TWI824896B - Rotary pipetting device - Google Patents

Abstract

The invention relates to a rotary pipetting device that includes a plurality of pipetting components and a drive motor. Each pipetting component includes a shaft, a connecting part and a pipetting pipette; a return spring is installed on the top of the shaft, and a gear is sleeved on the shaft. on; the connecting part is provided at the bottom of the shaft; the pipette is connected to the connecting part, and when the shaft absorbs the sample liquid, the sample liquid is contained in the pipette; the output shaft of the drive motor is connected to the rotating gear, and the rotation The gear meshes with the transmission member. When power is provided to the drive motor, the power output of the drive motor drives the transmission member to rotate. The rotation of the transmission member drives the gear on the shaft to rotate, causing the pipette to rotate. Thereby, the present invention is a rotary pipetting device that automates large-scale operations, which can save operating time and manpower requirements, and at the same time can achieve stirring of sample liquids.

Description

Rotary pipetting device

The present invention relates to a rotary pipetting device for automated large-scale operations, and in particular to a rotary pipetting device for absorbing and dispensing trace amounts of liquid samples and having a stirring function.

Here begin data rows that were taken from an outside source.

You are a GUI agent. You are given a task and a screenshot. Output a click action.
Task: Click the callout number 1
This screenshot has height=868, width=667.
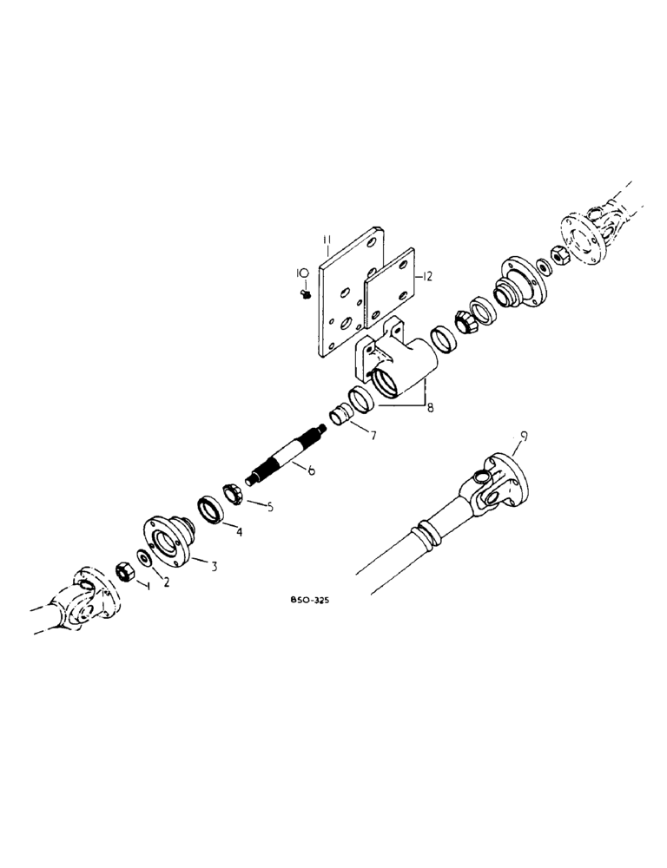[x=148, y=588]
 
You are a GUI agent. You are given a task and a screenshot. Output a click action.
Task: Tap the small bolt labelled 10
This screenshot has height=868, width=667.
[x=305, y=295]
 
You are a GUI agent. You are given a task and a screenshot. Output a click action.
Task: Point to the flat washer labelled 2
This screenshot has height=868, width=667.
[x=143, y=558]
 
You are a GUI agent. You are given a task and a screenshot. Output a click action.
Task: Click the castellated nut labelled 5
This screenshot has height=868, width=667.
[x=233, y=494]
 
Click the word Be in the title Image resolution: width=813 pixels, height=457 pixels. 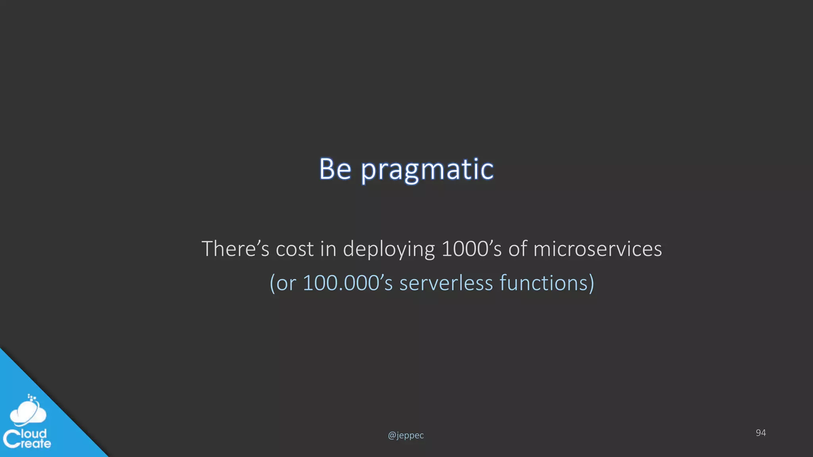coord(335,169)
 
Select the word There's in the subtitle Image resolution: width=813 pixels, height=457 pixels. coord(235,249)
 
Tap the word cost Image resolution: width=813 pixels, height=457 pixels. coord(295,249)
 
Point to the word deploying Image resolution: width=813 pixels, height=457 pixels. coord(389,250)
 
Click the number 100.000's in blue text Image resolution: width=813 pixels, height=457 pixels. coord(347,283)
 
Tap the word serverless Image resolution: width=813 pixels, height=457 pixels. coord(446,283)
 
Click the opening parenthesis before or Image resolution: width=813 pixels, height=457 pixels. coord(272,283)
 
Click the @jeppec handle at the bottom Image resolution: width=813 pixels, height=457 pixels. coord(406,436)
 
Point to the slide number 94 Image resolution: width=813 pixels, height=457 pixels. coord(761,433)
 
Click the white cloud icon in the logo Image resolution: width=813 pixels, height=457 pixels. coord(28,413)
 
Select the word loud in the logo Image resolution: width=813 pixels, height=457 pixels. coord(34,433)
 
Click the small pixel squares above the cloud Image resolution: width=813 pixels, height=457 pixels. coord(32,397)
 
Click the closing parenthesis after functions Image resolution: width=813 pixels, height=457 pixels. coord(591,283)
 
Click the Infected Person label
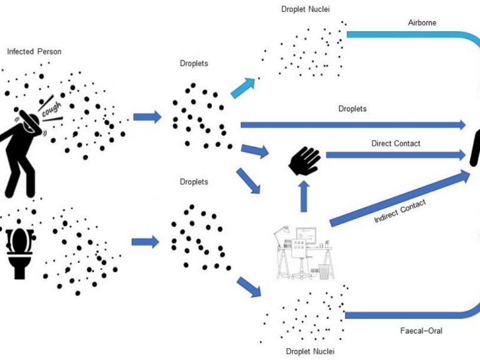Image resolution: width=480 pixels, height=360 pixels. click(34, 51)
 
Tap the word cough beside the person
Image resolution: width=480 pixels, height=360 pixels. click(52, 107)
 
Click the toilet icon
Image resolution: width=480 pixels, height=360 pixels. click(20, 249)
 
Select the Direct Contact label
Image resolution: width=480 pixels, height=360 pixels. click(396, 143)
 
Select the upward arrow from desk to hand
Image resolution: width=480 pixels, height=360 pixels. click(304, 194)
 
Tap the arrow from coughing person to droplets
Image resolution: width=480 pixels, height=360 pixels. click(148, 117)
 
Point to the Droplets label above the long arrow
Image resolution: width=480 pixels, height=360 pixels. click(352, 109)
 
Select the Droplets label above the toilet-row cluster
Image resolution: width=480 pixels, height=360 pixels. click(194, 182)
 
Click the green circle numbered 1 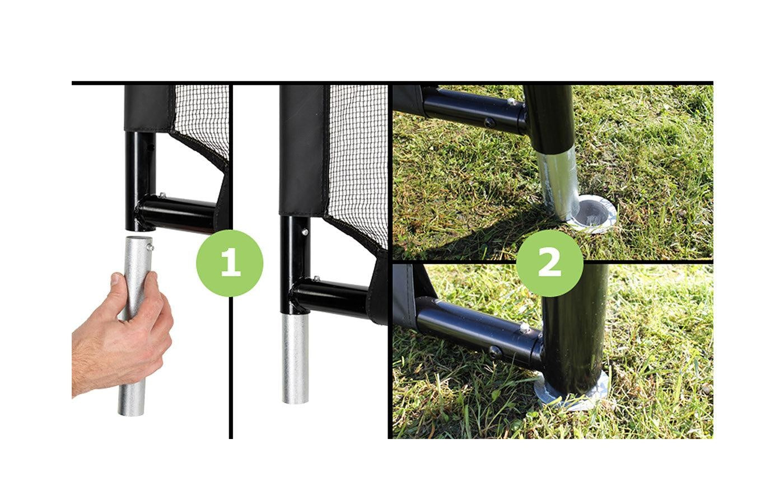tap(230, 263)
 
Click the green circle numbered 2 tap(549, 263)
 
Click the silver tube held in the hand tap(136, 325)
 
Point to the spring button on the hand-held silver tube tap(151, 248)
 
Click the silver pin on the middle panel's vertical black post tap(305, 232)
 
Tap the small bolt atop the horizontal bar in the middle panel tap(316, 279)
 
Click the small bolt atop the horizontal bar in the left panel tap(162, 195)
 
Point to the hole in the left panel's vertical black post tap(151, 148)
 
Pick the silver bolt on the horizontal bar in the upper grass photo tap(511, 102)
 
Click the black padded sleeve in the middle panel tap(304, 151)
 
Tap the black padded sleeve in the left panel tap(148, 109)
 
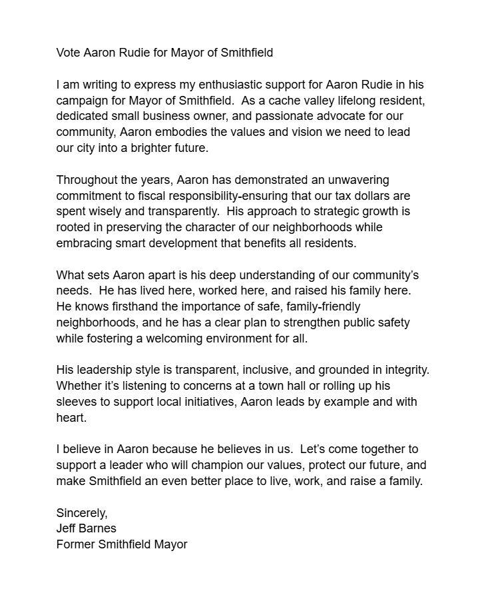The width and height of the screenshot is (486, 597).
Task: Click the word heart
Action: (x=71, y=417)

At present, biotechnology has gradually matured after many years of practice. Therefore, biological detection technology has been formally applied to different biological detection fields and has been widely used in food, medical, public health and other related fields. In general biological detection technology, reagents and specimens need to be mixed and reacted to perform experiments or inspections. The sampling or movement of liquid samples is mostly performed using pipettes.

Pipettes, or micropipette, can be used to draw and dispense tiny amounts of liquid samples to provide samples required for various experiments. Pipettes are driven by a piston to expel air, and a vertically moving metal or ceramic piston creates a vacuum in a sealed barrel. When the piston pumps upward, the gas in the rear half is compressed, and the front half of the space becomes a vacuum. The liquid near the gun head enters the vacuum part, and can then be transferred or discharged again. However, pipettes rely on the movement and compression of gas, and their accuracy will be affected by environmental conditions, especially temperature and user skill. In addition, traditional pipettes only have a single function of moving liquids, and gradually Unable to meet people's needs.

In order to overcome the above-mentioned shortcomings and problems in the use of pipettes and to save operating time and manpower by automating a large number of operations, the inventor of this case devoted himself to developing a solution to serve the public and promote the development of this industry. After a long period of The invention came about due to the idea.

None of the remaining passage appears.